任务目标:
请用三句话概括下面的文档节选。

文档节选:
对比了一下,我发现 Tabpy 和 Jupyter lab 的主要错误有些相似,都是 DLL load failed,的问题。我在网上找到了一个很像的问题,具体如此链接:问题链接

问题已经被 colsed 了,按照最后一个答案的描述,说是不是因为没有正确加载就是因为存在冲突。根据答案给到的链接确实没有搞明白。请教练指导

lihaotian007 avatar Aug 23 '19 22:08 lihaotian007

学员信息 学号:1901020015 学习内容:Exercise05-与Python通信 学习用时:437 学习笔记

<学习感悟> 昨天系统问题没有解决,整理了一下文件发给教练了。先补了补前面的课,像正态分布和exercise04的内容。晚上的时候和教练讨论了一下,教练发现好像上一个没有卸载干净。其实挺奇怪的,之前卸载好了,系统应用里面还有上个版本图标,但是不能卸载。晚上重新走了一遍ancanda的卸载安装流程,安装的时候还睡着了。早上起来试了一下,还是不行,不过我好像发现了一些门路。今天再研究一下

lihaotian007 avatar Aug 24 '19 23:08 lihaotian007

学员信息 学号:1901020015 学习内容:Exercise05-与Python通信 学习用时:65 学习笔记

<学习感悟> 今天就把之前的问题解决了,前两天睡的太少,就睡了一觉健身去了。虽然问题解决了,但具体的原理确实不是很清楚,我把解决过程和思路分享一下供大家参考

在重新装了 ancanda 之后,首先发现的是正确安装所有程序都打不开,首先先看了一下环境变量,把Anaconda3、Anaconda3\Lib、Anaconda3\Library\bin、Anaconda3\Scripts 这四个都一次加进去了,但发现还是用不了。于是考虑去 ancanda 的 GitHub 上面看有没有相关的 issue 可以参考。可点此查看。查看了之后发现 #8273比较类似,就试了一下,然后解决

之后遇到了第二个问题,就是 Tabpy 在 cmd 和 prompt 上面即便正确安装,启动时也会出现 DLL load failed 错误,也是考虑去翻翻 issue ,发现 #8493 基本完全一样,而且被 closed 了,得到了基本可能的原因是不是因为没有正确加载就是因为存在冲突。于是按照官方答案找到 ancanda 的故障排除界面。根据关键词搜索找到两个相关内容,一个是 Conda reports that a package is installed, but it appears not to be 一个是 Numpy MKL library load failed 阅读了几遍表示没有特别看明白,依然是一脸懵逼。第一次寻找基本到这里结束,Game Over 于是有了那个文档去请教教练去了

教练先帮我看了看卸载卸载问题,因为很可能是因为两个版本冲突。发现好像没有卸载干净,于是有了第二遍的重装 ancanda

重装之后确认卸载完全,然后再次尝试发现依然出现上一次的问题 —— 所有软件都打不开。这回我换了一个方式,不是直接点击图标,而是用 cmd 启动 Jupyter Lab 看看它会显示什么。发现显示的竟然也是 DLL load failed 错误。所以我推测可能两个是一个问题,都应该是缺少文件。

所示数据:
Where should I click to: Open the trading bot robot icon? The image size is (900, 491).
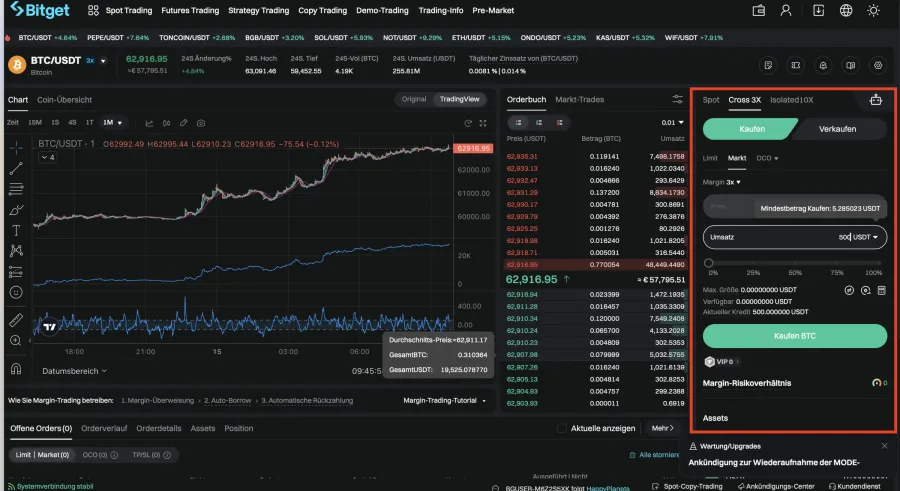876,100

解答:
作者发现 Tabpy 和 Jupyter Lab 都报 DLL load failed 错误，在 Anaconda 的 GitHub 上找到基本相同的 issue #8493，但没看明白其答案和故障排除页面，于是请教练指导。教练认为很可能是两个版本冲突、上一个版本没有卸载干净，作者便重新卸载并安装了 Anaconda。重装后所有软件仍打不开，作者改用 cmd 启动 Jupyter Lab，发现同样显示 DLL load failed 错误，因此推测两者是同一个问题，都应该是缺少文件。